TEXTAUSZUG:
Da die Lohnsteuer vom Arbeitnehmer geschuldet wird (§ 83 Abs 1 EStG) und der Arbeitgeber dem Bund für die Abfuhr nur haftet (§ 82 EStG), ist zur Geltendmachung dieser Haftung die Erlassung eines Haftungsbescheides gem § 224 Abs 1 BAO erforderlich. Zahlungen der Lohnsteuer sind unanfechtbar, wenn kein Haftungsbescheid gegen den Arbeitgeber erlassen wurde (OGH 27. 4. 2004, 10 Ob 54/03v; 18. 10. 2016, 3 Ob 155/16i). Im konkreten Fall wurden keine Haftungsbescheide erlassen. Die Zahlungen waren daher unanfechtbar und die Anfechtung durch den Masseverwalter sowie die Anerkennung der Anfechtung durch das Finanzamt erfolgten daher zu Unrecht. Bezüglich der Lohnsteuer, die erst nach Insolvenzeröffnung fällig war, wäre daher auch im Falle des rechtmäßigen Alternativverhaltens (Entrichtung dieser Lohnsteuern zum Fälligkeitstermin) kein anderes Ergebnis eingetreten. Auch bei vollständiger und rechtzeitiger Entrichtung der Lohnsteuer wäre nämlich eine unberechtigte Anfechtung erfolgt, so dass das Handeln des Bf in diesen Fällen nicht kausal war. Eine Haftung des Bf besteht daher nur für die vor Beginn der Anfechtungsfrist fällige Lohnsteuer.

ZIEL DER AUFGABE: Liste alle Gesetzesbestimmungen auf, die der Textauszug zur Lohnsteuerhaftung mit Paragraph zitiert. Gib bei jeder den Absatz an, sofern er genannt ist, und das Gesetz.

BEREITGESTELLTE DATEN:
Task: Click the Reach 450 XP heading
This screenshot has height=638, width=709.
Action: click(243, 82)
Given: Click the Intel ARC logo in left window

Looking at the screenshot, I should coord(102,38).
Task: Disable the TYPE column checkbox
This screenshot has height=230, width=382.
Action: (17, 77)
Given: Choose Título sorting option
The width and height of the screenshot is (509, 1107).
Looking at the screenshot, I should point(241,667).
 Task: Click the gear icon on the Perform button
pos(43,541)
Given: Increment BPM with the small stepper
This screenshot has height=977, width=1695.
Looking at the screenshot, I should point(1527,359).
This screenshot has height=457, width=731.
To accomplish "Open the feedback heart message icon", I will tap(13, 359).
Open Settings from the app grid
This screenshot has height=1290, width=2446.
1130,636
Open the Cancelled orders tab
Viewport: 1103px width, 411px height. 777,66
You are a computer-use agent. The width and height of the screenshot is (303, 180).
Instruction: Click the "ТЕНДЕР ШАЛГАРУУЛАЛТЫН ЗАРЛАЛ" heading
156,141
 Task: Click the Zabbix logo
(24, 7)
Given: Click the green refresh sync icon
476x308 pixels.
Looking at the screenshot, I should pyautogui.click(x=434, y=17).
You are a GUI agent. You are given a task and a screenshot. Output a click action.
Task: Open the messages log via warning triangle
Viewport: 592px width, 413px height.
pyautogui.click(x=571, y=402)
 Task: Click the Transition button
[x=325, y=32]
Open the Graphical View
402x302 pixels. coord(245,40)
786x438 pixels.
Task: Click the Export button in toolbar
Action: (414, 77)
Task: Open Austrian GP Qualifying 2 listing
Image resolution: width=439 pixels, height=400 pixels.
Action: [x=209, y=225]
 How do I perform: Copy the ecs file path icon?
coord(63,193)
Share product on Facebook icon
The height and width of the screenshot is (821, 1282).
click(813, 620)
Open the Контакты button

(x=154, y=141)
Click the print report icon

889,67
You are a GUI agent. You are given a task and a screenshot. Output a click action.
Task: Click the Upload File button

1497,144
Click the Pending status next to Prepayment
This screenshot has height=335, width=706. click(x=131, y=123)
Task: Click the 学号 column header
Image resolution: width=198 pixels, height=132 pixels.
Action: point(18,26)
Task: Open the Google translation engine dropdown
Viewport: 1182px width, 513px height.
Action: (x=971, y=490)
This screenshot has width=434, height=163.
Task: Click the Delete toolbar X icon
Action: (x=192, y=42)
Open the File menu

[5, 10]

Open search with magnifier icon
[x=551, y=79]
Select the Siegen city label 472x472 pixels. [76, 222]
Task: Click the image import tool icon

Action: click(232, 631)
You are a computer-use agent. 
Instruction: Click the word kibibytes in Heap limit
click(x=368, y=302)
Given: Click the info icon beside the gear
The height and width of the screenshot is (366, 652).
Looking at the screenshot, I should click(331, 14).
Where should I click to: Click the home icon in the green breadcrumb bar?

VOLLSTÄNDIGE ANTWORT:
- § 83 Abs 1 EStG
- § 82 EStG
- § 224 Abs 1 BAO